=== GIVEN RECORDS ===
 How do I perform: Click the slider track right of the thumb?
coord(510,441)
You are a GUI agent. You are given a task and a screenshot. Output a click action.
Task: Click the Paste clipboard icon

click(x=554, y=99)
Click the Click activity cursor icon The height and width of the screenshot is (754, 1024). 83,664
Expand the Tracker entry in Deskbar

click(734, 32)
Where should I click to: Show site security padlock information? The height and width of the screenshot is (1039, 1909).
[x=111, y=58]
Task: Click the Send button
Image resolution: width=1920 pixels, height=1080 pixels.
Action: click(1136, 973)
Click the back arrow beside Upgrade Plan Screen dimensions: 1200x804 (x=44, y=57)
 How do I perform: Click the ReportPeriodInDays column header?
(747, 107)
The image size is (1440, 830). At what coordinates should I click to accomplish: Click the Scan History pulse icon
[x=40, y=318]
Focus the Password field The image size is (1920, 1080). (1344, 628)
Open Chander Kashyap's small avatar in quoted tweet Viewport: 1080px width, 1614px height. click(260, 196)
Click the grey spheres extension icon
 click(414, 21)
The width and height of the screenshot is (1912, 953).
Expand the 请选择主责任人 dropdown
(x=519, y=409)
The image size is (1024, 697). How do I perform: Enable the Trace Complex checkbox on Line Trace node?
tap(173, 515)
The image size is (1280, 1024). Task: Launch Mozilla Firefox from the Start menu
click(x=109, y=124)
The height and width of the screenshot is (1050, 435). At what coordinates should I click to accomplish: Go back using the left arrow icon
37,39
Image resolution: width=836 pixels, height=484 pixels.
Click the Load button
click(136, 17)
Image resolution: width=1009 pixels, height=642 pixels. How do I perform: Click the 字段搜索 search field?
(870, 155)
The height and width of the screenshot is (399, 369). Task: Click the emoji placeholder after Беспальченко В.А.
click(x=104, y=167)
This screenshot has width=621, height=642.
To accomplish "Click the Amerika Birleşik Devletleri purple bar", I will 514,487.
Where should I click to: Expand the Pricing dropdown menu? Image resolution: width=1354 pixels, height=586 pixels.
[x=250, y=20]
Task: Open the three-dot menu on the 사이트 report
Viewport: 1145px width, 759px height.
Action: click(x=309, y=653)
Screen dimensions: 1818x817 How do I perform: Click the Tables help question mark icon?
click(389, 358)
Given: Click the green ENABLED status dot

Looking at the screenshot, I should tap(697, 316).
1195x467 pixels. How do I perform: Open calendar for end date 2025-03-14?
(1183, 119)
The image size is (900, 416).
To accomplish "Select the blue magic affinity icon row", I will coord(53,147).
===
» WHAT YOU ARE ASKED TO DO: Look through the listing above and give the number of lines containing the string "will", with nothing else.

» RESULT OF THE TASK: 2